Perché se i neri li riporti in Tunisia, non dico in Libia, oppure li rimpatri nell’Africa nera, verranno sterminati. E’ risaputo che nell’Africa nera i neri sono una minoranza perseguitata e minacciata di sterminio…oppure no?
E’ risaputo che chiedere il rispetto delle Leggi è cosa da fascisti o da nazisti.
E’ risaputo che accusare un individuo infame come Soros che finanzia chi vuole distruggere Israele (aiutando i BDS e gli iraniani), è un atto di antisemitismo. E’ risaputo che Soros è un filantropo, e proprio per questo aiuta gli iraniani che, oltre a impiccare gli omosessuali, vogliono la bomba atomica per distruggere Israele. E io che pensavo che fosse antisemita Soros, visto che i traditori ci sono anche tra di noi…mi sbagliavo, anzi, grugnivo…
Se dico che un rapinatore ebreo è un rapinatore sono antisemita, se dico che uno speculatore ebreo senza scrupoli è uno speculatore senza scrupoli sono antisemita.
Se dico che chi vuole aiutare l’Africa con 500 milioni di dollari non finanzia una migrazione di massa, ma adotta bambini africani a distanza, paga borse di studio per giovani africani che vengano a studiare in Europa per poi portare lo sviluppo e la tecnologia nel proprio Paese, oppure , finanzia la costruzione di scuole, ospedali e che Carola non salva vite umane né aiuta gli africani,… sono un maiale che grunisce.
Se dico che la civiltà è basata su leggi che, quando non violino diritti umani fondamentali vanno rispettate, e che semmai si lotta per cambiarle, ragiono forse come un nazista.
Se dico che a fronte di paragoni indegni con Carola, Gino Bartali, Giorgio Perlasca, Oscar Schindler si rivolteranno nella tomba, sono un razzista che dalla Shoà non ha imparato niente e non si rende conto che nel Mediterraneo c’è una nuova Shoà.
Peccato, caro Gabriel Nissim, il Giardino dei Giusti , Gariwo , era un’ottima iniziativa.
Un’iniziativa che non meritava davvero di vedere accostati i Giusti a quanti vogliono distruggere gli Stati europei, Israele, e vogliono impoverire la stessa Africa. (qui)

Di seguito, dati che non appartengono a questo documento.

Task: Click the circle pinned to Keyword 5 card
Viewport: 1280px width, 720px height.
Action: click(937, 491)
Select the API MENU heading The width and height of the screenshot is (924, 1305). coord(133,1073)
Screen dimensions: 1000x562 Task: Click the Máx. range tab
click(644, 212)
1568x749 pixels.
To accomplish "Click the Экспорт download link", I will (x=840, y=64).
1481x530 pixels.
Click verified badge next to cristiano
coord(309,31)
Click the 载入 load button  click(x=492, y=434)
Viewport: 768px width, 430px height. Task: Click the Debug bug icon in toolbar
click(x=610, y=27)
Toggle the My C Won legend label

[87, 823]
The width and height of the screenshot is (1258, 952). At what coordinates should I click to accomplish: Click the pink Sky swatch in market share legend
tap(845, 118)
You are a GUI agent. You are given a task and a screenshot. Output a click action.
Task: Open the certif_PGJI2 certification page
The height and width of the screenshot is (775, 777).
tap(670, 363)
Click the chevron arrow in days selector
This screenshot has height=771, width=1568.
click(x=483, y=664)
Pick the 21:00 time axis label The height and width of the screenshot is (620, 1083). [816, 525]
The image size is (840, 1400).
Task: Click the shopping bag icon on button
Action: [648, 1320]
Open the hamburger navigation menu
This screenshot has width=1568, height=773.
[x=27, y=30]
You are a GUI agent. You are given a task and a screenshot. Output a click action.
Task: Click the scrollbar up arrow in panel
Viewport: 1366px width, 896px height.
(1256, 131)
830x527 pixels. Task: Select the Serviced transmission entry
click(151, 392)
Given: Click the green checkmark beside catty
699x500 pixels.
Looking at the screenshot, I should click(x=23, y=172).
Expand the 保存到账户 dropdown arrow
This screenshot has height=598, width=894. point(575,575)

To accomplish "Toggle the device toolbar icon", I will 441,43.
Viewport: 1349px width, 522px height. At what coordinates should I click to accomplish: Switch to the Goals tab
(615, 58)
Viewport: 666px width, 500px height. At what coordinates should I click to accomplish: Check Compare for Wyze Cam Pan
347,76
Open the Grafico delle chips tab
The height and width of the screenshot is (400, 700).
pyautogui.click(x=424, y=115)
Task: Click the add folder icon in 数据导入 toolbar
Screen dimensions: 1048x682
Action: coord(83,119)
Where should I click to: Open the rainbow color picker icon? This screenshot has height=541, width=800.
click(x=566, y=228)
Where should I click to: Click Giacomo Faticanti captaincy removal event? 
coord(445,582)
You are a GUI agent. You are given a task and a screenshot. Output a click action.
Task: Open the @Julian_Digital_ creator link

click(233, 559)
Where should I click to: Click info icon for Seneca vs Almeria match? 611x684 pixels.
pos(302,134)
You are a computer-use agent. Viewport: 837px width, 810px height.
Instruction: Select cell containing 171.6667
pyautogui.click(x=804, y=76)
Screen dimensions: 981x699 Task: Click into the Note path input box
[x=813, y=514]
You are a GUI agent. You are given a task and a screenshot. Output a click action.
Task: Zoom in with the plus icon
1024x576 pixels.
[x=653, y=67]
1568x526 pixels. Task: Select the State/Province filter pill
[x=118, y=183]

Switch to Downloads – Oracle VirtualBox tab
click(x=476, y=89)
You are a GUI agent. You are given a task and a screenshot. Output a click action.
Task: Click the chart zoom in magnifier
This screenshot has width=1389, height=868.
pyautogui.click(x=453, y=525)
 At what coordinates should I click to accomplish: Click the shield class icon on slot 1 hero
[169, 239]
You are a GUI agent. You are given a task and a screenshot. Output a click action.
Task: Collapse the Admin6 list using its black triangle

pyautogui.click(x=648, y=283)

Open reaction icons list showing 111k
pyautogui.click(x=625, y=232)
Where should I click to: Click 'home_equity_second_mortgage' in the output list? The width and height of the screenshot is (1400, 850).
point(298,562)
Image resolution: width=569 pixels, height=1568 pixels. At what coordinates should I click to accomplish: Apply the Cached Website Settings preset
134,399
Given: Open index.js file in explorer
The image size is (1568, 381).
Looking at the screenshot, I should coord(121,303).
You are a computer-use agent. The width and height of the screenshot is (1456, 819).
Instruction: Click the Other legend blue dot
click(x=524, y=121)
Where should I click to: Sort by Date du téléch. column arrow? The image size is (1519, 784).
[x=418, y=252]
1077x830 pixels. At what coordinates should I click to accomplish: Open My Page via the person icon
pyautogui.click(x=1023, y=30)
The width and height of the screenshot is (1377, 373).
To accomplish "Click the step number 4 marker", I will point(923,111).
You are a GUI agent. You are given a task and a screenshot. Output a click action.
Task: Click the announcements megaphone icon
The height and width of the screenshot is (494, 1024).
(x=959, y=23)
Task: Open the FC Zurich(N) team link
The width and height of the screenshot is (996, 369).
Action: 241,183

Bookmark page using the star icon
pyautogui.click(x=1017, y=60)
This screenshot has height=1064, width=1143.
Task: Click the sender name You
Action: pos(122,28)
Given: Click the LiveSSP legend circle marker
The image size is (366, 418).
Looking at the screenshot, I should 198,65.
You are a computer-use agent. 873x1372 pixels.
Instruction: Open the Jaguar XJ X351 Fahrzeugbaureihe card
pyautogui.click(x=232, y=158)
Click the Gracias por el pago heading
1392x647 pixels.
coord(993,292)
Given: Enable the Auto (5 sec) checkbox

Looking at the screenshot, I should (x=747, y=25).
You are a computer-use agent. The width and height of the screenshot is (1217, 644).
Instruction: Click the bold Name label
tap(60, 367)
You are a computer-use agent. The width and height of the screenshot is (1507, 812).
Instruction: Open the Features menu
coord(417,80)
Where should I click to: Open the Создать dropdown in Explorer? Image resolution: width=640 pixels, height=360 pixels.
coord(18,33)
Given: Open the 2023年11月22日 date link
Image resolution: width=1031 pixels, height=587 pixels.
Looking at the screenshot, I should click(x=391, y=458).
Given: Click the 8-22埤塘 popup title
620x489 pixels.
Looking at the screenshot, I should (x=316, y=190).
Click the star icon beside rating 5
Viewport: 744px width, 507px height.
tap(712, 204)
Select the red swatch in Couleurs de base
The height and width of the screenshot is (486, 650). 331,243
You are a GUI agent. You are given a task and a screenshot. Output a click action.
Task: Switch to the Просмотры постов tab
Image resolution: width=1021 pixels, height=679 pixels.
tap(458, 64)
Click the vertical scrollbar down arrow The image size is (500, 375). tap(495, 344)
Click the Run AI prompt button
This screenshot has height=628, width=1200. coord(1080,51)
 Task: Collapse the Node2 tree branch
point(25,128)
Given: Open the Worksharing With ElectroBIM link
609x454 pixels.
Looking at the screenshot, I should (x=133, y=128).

Al commento di Enrico Richetti, che condivido al 100%, aggiungo un paio di annotazioni mie.
Per quale bizzarra ragione il signor Tommasi, che considera “un bruscolo nell’universo” chi ha opinioni diverse dalle sue, immagina di essere qualcosa di diverso da un altro bruscolo nell’universo?
“Quelli che hanno cambiato il mondo hanno sempre rischiato”. Anche Pol Pot ha rischiato. Anche Hitler, che è stato anche in galera per le sue idee rivoluzionarie con cui voleva cambiare il mondo. Anche Stalin, che si è fatto la Siberia. Mentre non mi è del tutto chiaro che cosa esattamente abbia rischiato chi ha inventato la ruota. O il frigorifero. O il chinino.
Non mi è neanche del tutto chiaro il nesso fra i 49 milioni – sui quali qualcuno si è anche preso la briga di spiegare come stanno le cose, ma la verità sembra non interessare a nessuno – e i 42 clandestini che la signora Carola ha prelevato dai trafficanti di carne umana violando le acque territoriali libiche, e scaricato in Italia violando le acque territoriali italiane e attentando alla vita dell’equipaggio della motovedetta della Guardia Costiera (naturalmente il nesso sarebbe altrettanto poco chiaro anche se li avesse effettivamente salvati strappandoli alla morte per naufragio). Grande è la confusione sotto il sole, soprattutto nelle teste dei buoni di professione.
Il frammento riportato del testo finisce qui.